* **Fragmento para leer**
******************************

# Betthupferl



## puxaquebom

Hola a todos.
¿Existe solo una palabra en español que sustituya a la palabra Betthupferl?
Sé que en inglés se les llama bedtime sweets, pero no me queda del todo claro que traducción (no extensa) podría darle.

Muchas gracias por la ayuda.


----------



## litelchau

Parece difícil que pueda haber una palabra para ese concepto. El diccionario Langenscheidt la traduce con una parrafada completa.


----------



## Cluelesa

... y el _Pons Großwörterbuch_ también:
"dulce que se da al los niños antes de acostarse... "


----------



## puxaquebom

Sí, ese es el problema. Se trata de la traducción de un relato y no considero conveniente la explicación a la palabra. Espero hallar la solución en breve. 
Gracias de todos modos.


----------



## Alemanita

Depende del contexto. Si nos dieras más informaciones acerca de qué tipo de Betthupferl se trata (porque también puede ser en sentido figurado, como ya te dije en otro lugar), podrías traducirlo por 'chocolatina', 'caramelo', 'bombón' o justamente esa actividad. Hay gente que como 'Betthupferl' se regalan con quince minutos de tele, la lectura de unas poesías, una llamada telefónica con un ser querido ... son infinitas las posibilidades.

******************************

* **Material proporcionado**
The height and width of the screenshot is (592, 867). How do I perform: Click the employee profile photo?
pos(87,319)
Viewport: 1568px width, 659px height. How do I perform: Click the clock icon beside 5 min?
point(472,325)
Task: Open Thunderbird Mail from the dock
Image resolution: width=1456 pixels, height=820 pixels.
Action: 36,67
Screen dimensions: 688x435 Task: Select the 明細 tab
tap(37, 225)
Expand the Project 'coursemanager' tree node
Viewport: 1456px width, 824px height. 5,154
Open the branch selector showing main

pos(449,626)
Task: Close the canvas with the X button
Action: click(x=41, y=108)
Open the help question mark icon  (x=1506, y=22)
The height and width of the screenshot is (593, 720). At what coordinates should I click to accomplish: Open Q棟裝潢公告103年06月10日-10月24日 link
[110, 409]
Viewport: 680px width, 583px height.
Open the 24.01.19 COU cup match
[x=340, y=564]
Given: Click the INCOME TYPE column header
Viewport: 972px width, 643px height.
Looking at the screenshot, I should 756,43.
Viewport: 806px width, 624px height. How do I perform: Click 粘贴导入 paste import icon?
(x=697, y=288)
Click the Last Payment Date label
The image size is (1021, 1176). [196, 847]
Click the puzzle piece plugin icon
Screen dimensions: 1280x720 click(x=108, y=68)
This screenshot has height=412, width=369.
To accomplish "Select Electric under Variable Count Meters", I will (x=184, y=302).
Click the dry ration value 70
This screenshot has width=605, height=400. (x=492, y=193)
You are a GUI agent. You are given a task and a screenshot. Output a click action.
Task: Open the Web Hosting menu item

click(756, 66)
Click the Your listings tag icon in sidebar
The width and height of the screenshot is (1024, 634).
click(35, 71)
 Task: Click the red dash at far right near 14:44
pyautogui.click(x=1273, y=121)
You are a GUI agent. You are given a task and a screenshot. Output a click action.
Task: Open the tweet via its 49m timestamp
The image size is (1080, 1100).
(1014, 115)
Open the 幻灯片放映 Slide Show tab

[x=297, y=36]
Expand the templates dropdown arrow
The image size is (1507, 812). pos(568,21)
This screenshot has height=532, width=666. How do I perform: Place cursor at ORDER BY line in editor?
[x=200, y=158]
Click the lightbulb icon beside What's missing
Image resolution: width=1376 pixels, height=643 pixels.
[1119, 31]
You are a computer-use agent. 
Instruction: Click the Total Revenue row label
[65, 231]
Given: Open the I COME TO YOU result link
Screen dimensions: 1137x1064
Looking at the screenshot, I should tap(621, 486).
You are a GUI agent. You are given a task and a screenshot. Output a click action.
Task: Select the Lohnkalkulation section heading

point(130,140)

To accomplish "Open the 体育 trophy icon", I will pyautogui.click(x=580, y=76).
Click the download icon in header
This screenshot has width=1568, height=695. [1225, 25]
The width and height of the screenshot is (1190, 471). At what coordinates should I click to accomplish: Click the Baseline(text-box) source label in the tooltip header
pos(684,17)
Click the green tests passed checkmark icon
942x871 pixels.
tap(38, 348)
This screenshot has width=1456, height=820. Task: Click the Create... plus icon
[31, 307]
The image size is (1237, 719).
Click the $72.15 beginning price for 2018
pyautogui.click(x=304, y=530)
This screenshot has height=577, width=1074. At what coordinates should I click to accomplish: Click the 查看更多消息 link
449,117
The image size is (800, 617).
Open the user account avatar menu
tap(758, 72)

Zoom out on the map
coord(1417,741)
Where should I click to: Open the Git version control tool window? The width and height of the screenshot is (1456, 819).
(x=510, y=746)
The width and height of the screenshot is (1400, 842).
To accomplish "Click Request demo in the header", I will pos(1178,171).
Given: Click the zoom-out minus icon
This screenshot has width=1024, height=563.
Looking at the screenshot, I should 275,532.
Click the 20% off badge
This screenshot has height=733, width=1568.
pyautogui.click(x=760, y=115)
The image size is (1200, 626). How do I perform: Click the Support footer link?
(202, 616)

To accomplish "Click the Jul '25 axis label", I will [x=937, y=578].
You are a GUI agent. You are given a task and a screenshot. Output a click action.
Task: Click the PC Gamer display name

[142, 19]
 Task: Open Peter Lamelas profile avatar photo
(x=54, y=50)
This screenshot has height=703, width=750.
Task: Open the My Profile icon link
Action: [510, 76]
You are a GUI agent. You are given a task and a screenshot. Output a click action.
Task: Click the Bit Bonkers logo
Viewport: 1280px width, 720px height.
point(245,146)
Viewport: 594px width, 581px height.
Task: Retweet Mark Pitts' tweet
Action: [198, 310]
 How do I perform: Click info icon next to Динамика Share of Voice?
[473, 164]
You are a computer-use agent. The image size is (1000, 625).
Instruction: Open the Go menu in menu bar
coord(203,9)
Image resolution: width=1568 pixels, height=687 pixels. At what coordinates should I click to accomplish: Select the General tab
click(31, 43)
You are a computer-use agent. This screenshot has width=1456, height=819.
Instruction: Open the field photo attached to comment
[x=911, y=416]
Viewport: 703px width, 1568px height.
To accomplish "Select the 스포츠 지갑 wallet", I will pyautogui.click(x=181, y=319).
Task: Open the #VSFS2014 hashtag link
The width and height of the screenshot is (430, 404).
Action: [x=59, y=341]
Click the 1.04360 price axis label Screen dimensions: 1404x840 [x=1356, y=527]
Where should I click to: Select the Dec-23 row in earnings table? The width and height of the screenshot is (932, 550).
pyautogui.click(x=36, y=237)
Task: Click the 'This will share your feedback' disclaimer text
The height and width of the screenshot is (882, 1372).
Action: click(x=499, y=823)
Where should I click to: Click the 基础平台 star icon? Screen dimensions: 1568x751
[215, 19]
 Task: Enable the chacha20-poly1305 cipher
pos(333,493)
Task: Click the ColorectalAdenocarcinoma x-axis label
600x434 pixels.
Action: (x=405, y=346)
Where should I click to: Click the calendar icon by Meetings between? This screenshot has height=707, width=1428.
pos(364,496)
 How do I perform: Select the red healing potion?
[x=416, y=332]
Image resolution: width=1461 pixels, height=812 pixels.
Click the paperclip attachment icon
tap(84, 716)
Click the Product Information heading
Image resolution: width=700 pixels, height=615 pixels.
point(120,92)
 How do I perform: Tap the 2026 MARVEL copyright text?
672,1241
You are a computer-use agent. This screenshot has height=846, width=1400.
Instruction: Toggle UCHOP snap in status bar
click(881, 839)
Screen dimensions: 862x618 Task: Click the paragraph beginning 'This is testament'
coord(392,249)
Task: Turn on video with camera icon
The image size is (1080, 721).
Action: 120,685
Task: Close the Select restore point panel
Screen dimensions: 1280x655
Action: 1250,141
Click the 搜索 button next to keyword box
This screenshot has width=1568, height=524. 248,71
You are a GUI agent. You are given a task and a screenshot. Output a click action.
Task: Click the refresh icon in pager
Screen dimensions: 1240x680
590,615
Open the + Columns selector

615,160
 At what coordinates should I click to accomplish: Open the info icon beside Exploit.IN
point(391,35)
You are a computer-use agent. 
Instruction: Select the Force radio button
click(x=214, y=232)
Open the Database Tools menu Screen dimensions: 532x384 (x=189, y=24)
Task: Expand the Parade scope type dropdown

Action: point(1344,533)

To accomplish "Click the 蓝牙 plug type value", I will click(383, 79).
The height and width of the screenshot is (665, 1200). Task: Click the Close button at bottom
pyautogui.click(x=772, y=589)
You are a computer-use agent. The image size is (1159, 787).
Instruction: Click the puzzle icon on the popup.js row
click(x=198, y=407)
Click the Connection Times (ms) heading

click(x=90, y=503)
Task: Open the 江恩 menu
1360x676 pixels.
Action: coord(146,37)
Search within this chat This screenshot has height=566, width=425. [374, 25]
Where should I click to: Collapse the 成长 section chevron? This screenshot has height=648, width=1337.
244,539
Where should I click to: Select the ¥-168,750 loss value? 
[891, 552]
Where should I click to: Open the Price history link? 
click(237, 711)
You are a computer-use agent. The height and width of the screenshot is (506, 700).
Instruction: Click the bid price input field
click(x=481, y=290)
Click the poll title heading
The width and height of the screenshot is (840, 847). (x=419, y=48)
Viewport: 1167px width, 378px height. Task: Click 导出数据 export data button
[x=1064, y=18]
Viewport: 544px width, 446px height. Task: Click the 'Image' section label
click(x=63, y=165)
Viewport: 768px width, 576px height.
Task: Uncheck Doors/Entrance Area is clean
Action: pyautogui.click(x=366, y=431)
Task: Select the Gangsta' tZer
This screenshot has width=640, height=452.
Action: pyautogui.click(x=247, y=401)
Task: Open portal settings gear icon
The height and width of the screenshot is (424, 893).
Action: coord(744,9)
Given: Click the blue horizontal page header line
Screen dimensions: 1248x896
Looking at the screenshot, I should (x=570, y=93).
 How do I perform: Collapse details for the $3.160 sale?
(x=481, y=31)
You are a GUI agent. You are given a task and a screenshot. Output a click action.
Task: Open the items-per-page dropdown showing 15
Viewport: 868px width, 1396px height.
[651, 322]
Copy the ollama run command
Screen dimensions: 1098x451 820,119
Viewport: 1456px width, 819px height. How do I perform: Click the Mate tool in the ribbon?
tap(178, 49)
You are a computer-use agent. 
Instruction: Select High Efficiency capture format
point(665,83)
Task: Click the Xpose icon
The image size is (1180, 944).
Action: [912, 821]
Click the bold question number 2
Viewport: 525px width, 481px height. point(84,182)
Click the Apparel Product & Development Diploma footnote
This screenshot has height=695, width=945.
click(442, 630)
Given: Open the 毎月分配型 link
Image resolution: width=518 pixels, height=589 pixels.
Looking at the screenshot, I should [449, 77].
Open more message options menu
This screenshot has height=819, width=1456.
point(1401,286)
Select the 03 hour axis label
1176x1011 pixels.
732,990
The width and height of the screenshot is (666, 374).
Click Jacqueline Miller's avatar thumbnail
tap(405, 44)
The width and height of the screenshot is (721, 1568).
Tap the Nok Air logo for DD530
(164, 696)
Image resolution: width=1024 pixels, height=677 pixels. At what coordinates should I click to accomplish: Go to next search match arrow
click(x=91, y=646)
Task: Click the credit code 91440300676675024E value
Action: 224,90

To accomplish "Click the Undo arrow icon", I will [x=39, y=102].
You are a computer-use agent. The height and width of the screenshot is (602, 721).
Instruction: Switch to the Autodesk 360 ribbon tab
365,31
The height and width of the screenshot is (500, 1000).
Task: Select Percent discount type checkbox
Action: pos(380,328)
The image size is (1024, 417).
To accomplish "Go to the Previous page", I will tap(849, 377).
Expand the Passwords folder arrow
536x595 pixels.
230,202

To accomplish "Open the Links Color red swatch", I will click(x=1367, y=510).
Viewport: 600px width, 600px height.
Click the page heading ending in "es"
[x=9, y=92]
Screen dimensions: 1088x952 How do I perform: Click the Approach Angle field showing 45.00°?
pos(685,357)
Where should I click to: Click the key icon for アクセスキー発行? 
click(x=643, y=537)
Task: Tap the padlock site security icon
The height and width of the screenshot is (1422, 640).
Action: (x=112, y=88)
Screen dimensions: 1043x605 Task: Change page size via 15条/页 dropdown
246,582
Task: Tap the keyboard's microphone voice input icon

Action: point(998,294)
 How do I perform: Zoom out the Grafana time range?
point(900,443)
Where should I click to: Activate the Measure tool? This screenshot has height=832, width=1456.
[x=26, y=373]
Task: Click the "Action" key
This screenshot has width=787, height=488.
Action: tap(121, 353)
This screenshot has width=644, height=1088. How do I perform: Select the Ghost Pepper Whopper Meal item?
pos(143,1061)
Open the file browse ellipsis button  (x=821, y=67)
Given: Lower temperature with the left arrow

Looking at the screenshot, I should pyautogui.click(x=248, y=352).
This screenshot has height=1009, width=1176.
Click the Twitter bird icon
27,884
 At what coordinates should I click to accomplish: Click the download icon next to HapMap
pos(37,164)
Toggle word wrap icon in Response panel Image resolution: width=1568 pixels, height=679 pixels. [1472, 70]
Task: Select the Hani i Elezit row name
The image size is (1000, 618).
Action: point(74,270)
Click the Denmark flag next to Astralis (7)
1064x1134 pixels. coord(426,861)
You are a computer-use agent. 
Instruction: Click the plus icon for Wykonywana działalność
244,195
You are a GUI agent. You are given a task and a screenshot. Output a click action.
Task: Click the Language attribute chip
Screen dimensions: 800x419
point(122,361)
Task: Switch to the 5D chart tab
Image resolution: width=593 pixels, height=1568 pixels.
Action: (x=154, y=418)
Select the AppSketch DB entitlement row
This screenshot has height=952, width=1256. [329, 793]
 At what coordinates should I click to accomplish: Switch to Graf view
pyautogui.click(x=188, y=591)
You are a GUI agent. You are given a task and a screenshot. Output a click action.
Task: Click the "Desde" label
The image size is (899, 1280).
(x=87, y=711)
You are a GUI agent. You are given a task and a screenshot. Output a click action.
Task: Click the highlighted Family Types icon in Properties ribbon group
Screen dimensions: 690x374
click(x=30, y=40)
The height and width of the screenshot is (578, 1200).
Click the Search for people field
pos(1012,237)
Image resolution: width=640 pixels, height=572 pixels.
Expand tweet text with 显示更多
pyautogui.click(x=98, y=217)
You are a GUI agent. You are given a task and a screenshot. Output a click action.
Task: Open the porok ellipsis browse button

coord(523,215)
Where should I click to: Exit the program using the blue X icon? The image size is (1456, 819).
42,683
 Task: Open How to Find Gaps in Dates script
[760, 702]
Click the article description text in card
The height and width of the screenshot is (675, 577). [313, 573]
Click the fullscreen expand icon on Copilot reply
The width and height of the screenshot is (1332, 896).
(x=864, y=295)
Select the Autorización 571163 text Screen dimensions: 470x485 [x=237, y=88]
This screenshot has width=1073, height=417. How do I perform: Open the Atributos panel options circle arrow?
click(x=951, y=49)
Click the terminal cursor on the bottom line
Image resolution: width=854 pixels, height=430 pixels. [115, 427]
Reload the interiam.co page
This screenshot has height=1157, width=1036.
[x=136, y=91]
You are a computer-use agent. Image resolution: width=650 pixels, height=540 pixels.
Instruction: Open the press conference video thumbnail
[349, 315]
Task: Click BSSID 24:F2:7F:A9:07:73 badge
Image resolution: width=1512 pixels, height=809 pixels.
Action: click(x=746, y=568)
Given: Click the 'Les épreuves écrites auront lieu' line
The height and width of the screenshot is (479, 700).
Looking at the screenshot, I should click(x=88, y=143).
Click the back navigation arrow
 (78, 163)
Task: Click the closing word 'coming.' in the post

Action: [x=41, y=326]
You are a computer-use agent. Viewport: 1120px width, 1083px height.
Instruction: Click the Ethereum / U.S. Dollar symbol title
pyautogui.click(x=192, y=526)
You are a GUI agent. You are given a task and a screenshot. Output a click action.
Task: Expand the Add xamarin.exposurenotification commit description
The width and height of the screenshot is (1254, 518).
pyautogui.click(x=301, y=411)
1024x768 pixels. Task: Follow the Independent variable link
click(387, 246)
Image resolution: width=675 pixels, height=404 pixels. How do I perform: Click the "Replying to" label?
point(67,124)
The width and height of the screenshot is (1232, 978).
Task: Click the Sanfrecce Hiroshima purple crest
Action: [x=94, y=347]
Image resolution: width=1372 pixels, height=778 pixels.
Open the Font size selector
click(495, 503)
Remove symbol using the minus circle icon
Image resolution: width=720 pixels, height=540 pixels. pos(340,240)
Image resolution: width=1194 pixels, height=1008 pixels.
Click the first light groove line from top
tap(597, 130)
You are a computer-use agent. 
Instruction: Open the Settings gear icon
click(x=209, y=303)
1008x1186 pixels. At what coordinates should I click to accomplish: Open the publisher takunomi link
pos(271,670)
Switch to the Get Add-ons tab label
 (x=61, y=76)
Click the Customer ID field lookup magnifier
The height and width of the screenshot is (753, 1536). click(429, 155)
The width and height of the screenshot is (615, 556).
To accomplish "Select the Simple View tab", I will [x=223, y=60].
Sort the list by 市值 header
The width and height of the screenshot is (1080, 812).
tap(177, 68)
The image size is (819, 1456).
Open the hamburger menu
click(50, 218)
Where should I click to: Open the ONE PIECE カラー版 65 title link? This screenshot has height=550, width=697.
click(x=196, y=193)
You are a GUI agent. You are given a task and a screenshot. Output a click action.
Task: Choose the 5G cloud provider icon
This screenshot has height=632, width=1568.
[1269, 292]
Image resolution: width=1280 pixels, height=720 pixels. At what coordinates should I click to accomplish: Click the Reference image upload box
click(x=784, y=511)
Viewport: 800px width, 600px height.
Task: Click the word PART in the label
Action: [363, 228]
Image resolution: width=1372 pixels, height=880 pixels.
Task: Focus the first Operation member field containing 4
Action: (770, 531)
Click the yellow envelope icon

******************************

* **Objetivo del ejercicio**
Repite entero y sin ningún cambio el fragmento sobre la traducción de «Betthupferl». Las entradas son material aparte del fragmento.

* **Solución**
# Betthupferl



## puxaquebom

Hola a todos.
¿Existe solo una palabra en español que sustituya a la palabra Betthupferl?
Sé que en inglés se les llama bedtime sweets, pero no me queda del todo claro que traducción (no extensa) podría darle.

Muchas gracias por la ayuda.


----------



## litelchau

Parece difícil que pueda haber una palabra para ese concepto. El diccionario Langenscheidt la traduce con una parrafada completa.


----------



## Cluelesa

... y el _Pons Großwörterbuch_ también:
"dulce que se da al los niños antes de acostarse... "


----------



## puxaquebom

Sí, ese es el problema. Se trata de la traducción de un relato y no considero conveniente la explicación a la palabra. Espero hallar la solución en breve. 
Gracias de todos modos.


----------



## Alemanita

Depende del contexto. Si nos dieras más informaciones acerca de qué tipo de Betthupferl se trata (porque también puede ser en sentido figurado, como ya te dije en otro lugar), podrías traducirlo por 'chocolatina', 'caramelo', 'bombón' o justamente esa actividad. Hay gente que como 'Betthupferl' se regalan con quince minutos de tele, la lectura de unas poesías, una llamada telefónica con un ser querido ... son infinitas las posibilidades.